*** Opening of STUDY MATERIAL ***

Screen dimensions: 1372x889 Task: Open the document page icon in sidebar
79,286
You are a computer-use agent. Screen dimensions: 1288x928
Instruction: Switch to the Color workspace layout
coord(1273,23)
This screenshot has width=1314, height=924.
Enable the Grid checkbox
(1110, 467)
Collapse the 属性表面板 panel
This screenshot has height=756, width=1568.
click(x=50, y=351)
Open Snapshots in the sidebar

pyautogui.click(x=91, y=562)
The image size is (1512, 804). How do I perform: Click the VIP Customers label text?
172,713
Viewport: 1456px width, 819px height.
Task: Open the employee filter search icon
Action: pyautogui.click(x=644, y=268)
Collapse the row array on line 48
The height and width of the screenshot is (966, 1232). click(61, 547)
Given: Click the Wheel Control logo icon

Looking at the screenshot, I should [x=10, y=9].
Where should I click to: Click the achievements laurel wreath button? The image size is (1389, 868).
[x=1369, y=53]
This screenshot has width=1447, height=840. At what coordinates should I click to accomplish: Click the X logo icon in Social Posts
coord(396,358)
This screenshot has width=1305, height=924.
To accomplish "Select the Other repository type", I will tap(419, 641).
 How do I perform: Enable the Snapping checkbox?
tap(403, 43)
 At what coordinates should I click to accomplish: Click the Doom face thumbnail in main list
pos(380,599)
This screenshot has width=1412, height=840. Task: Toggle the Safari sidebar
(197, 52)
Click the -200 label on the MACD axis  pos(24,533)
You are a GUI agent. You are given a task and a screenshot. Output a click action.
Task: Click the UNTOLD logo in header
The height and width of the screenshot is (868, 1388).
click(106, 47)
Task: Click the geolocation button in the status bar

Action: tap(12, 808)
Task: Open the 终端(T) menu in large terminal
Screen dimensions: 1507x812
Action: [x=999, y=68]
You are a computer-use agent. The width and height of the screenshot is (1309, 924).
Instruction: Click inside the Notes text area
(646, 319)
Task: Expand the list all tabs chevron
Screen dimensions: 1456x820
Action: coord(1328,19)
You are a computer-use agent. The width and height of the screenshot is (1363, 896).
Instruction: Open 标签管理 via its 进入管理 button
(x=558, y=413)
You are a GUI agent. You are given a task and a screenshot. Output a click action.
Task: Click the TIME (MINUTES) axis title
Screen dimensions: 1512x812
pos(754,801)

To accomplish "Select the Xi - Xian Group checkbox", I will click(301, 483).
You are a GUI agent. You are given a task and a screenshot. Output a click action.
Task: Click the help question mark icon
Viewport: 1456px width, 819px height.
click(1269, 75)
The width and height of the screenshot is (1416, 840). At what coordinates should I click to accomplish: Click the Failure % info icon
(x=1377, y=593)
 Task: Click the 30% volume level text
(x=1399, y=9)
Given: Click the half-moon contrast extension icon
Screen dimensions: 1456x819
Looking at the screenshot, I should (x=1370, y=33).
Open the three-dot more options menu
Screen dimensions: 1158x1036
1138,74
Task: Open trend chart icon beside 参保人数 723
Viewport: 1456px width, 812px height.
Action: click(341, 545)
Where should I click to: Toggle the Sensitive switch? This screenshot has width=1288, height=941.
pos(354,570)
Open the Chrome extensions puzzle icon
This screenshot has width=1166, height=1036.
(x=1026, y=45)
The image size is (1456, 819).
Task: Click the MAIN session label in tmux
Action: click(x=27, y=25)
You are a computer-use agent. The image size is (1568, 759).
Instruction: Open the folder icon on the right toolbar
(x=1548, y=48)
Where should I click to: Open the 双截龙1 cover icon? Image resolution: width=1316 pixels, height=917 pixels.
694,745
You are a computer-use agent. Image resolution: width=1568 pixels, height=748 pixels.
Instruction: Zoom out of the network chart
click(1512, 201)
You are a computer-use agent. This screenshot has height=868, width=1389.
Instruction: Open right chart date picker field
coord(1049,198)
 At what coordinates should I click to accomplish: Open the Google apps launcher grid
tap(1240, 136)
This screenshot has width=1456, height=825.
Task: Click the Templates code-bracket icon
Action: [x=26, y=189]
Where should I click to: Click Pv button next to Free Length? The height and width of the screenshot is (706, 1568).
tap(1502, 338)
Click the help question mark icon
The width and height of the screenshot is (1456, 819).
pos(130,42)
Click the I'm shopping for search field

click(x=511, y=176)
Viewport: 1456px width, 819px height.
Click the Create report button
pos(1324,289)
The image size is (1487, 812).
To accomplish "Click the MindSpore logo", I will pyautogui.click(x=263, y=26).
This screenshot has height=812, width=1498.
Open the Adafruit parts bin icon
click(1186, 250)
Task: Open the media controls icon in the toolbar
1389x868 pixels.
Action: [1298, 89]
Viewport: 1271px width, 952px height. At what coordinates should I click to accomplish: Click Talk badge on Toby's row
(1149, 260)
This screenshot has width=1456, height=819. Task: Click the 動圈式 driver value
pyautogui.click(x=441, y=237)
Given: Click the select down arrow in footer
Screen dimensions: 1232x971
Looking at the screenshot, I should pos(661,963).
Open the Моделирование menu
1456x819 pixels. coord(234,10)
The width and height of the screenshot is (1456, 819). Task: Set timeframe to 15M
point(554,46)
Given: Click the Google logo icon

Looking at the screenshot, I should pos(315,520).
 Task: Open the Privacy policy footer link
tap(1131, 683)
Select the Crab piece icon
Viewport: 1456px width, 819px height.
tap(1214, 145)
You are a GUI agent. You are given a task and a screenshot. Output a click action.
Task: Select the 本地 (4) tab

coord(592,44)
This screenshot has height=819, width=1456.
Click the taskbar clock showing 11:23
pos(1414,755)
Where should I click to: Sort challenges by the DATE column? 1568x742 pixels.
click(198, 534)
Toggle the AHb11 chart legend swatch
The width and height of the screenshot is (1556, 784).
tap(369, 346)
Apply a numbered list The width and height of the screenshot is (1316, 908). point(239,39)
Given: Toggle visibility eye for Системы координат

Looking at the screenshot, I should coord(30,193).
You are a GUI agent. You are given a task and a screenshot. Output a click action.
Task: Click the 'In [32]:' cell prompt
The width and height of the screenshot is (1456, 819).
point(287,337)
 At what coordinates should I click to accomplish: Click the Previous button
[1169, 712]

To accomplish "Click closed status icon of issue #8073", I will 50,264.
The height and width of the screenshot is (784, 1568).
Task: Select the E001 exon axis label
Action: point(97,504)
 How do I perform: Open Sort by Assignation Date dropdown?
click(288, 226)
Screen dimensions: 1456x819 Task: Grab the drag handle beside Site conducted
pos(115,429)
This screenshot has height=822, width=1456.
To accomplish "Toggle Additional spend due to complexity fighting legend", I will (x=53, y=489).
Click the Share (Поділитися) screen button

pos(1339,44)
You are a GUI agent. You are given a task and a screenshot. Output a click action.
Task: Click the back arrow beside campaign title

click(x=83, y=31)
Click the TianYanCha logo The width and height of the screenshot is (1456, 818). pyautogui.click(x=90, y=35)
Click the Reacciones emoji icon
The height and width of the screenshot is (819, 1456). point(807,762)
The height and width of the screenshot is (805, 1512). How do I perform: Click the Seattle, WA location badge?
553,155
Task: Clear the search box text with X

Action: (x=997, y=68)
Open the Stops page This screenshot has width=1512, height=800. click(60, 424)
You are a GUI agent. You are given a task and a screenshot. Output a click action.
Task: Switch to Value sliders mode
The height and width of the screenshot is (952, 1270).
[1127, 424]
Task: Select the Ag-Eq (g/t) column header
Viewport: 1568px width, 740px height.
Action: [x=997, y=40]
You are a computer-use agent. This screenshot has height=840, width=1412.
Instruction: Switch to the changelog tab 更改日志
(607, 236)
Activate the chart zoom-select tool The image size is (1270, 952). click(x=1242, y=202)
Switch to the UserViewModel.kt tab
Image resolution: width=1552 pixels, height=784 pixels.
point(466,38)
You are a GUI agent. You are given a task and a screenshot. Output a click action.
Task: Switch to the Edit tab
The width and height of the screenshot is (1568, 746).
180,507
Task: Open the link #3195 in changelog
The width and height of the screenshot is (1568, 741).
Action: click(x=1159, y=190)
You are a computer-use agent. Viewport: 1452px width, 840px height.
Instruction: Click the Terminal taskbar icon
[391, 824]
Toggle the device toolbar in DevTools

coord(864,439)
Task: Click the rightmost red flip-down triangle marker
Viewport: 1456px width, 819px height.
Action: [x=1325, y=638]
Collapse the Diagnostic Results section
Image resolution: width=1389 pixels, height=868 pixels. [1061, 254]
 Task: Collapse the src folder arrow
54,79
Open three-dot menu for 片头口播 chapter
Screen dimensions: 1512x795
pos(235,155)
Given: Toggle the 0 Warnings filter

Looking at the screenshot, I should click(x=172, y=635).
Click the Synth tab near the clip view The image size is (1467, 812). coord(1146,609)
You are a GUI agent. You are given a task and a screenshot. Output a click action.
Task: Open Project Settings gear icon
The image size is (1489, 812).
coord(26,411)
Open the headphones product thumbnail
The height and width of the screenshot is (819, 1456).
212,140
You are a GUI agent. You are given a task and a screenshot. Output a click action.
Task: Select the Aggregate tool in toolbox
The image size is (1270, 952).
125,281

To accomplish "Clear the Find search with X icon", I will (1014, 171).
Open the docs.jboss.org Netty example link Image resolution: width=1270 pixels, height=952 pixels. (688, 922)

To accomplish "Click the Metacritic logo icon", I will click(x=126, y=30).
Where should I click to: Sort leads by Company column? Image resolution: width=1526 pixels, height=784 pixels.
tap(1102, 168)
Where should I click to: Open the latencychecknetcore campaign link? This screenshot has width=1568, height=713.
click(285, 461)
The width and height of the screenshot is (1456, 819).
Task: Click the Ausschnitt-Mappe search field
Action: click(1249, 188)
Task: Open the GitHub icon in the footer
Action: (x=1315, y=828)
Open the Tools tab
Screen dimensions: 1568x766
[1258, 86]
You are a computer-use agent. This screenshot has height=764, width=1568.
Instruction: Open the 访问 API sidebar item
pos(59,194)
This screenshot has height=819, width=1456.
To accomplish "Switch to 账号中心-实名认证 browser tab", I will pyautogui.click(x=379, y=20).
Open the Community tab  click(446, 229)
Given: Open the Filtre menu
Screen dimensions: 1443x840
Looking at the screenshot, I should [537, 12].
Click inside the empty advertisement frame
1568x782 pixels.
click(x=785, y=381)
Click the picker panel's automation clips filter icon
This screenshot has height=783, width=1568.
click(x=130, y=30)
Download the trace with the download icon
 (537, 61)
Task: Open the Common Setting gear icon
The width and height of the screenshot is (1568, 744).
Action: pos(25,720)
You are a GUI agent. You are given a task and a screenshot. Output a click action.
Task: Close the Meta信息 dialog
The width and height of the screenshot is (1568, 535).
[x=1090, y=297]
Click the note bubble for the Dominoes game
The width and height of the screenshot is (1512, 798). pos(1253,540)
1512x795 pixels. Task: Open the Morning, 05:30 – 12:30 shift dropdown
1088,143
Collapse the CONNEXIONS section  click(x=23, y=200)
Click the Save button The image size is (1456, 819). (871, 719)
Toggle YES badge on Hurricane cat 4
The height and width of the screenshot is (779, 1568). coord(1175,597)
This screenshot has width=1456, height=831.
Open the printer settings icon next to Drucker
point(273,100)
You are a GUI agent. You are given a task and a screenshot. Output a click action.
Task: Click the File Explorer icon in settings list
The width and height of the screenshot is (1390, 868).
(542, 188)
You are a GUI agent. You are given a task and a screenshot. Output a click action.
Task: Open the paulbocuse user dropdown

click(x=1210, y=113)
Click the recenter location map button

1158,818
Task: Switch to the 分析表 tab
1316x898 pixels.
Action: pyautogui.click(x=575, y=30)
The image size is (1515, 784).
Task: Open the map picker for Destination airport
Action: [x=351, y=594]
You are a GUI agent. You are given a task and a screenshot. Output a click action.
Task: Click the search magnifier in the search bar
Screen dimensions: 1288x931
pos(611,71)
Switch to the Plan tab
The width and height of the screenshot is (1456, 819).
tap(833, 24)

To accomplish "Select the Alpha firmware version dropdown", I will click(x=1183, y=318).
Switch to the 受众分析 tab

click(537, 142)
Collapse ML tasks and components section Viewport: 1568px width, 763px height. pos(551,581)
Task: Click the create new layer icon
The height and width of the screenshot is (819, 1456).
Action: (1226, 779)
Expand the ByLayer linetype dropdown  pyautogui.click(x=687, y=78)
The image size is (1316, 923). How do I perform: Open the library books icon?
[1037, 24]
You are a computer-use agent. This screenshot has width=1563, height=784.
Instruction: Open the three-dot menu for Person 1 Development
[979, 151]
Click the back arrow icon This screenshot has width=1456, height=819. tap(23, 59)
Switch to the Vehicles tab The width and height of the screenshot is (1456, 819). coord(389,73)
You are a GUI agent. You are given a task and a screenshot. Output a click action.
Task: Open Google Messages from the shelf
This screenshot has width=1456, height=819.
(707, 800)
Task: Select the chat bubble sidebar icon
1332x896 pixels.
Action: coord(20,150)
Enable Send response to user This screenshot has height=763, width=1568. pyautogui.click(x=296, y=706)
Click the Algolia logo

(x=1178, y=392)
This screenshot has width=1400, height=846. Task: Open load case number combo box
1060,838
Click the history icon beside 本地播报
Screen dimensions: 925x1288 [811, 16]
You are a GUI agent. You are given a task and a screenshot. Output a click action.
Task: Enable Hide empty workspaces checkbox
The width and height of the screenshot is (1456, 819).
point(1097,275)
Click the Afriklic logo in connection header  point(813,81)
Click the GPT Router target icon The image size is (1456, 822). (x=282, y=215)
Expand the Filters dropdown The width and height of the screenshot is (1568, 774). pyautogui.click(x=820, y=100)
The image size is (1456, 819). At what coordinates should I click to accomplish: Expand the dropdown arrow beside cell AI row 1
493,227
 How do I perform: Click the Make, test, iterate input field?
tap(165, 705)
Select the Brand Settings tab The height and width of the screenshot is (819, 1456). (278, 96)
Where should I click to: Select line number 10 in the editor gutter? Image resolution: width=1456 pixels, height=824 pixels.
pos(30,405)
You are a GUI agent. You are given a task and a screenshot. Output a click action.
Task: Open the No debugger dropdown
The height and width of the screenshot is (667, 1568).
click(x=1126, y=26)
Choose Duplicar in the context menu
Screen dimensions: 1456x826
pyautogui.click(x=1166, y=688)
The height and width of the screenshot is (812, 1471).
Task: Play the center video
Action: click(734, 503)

*** Close of STUDY MATERIAL ***

→ **PROBLEM REQUIREMENTS**
In the entries above, find each line with the word "gear" and copy it.

→ **SOLUTION**
Task: Open Project Settings gear icon
Task: Open the Common Setting gear icon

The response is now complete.